2.2. Preparation of S doped γ-MnOOH

In a typical experiment, 0.945 g of KMnO₄,0.2 g of TAA and 0.375 g of MnSO₄·H₂O were dissolved in 60 mL deionized water and magnetically stirred for about 20 min to form a homogeneous solution. Then, the solution was transferred into a 100 mL Teflon-lined stainless steel autoclave and kept at 200 °C for 24 h. After the autoclave was cooled down to room temperature, the resulted solid products were centrifugalized at 4500 rpm for 5 min, and washed several times with deionized water and ethanol to remove the ions possibly remaining in the final product, and finally dried in vacuum at 55 °C for 12 h.
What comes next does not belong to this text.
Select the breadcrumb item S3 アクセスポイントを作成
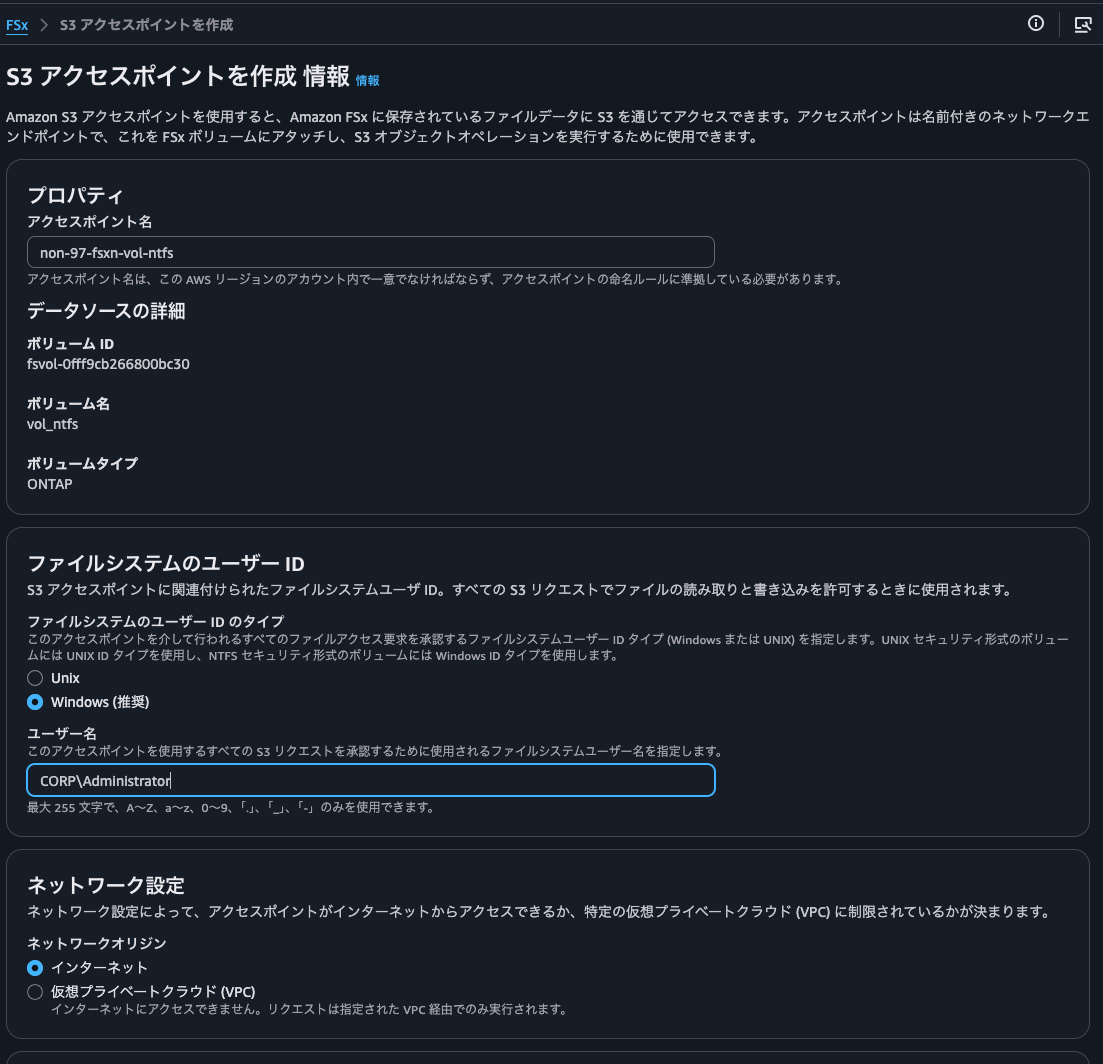Viewport: 1103px width, 1064px height. [146, 25]
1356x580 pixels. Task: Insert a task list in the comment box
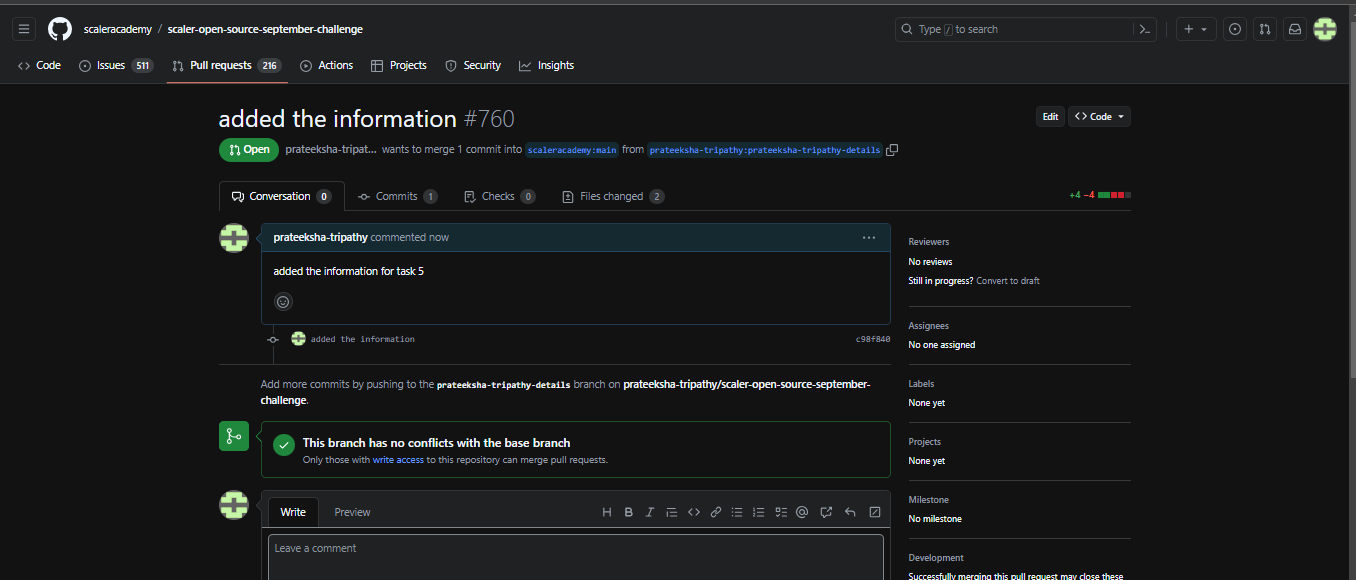click(780, 511)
To investigate the effects of different reaction parameters, such as temperature, the amount of TAA, and the reaction period, on the formation of S doped γ-MnOOH, the temperature was set from 140 to 160, 180 and 200 °C; the amount of TAA was kept from 0.1 to 0.2, 0.4 and 0.8 g; the reaction period was adjusted from 8 to 16, 24 and 36 h.

Furthermore, in order to study the effect of different reactants in reaction system, three sets of control experiment without KMnO₄, TAA and MnSO₄·H₂O respectively were studied, while keeping all other experimental parameters as in the typical run.

2.3. Electrochemical measurements

All electrochemical measurements were performed on a CHI760D electrochemical workstation (CH Instruments, Shanghai, China) at room temperature. A conventional three-electrode cell was used, including a glass carbon electrode (GCE, 3 mm in diameter) as the working electrode, an Ag/AgCl electrode (saturated KCl) as the reference electrode, and a Pt wire as auxiliary electrode. The test solution was PBS solution (0.1 M) with pH = 7.4, which was prepared with 0.2 M NaH₂PO₄ and 0.2 M Na₂HPO₄ and deoxygenated with high-purity nitrogen for 30 min before electrochemical experiments. Amperometric measurements were carried out under stirred condition.

The GCE was polished with 1 and 0.3 μm alumina powder and washed with distilled water, followed by sonication in ethanol solution and distilled water, respectively. Then, the cleaned GCE was dried with a high-purity nitrogen steam for next modification. A total of 5 μL of active materials solution (1.0 mg mL⁻¹) was dropped on the GCE surface and dried at room temperature. Finally, 5 μL Nafion solution (0.1%, diluted with ethanol) was cast onto the electrode to avoid the leakage of modified GCE.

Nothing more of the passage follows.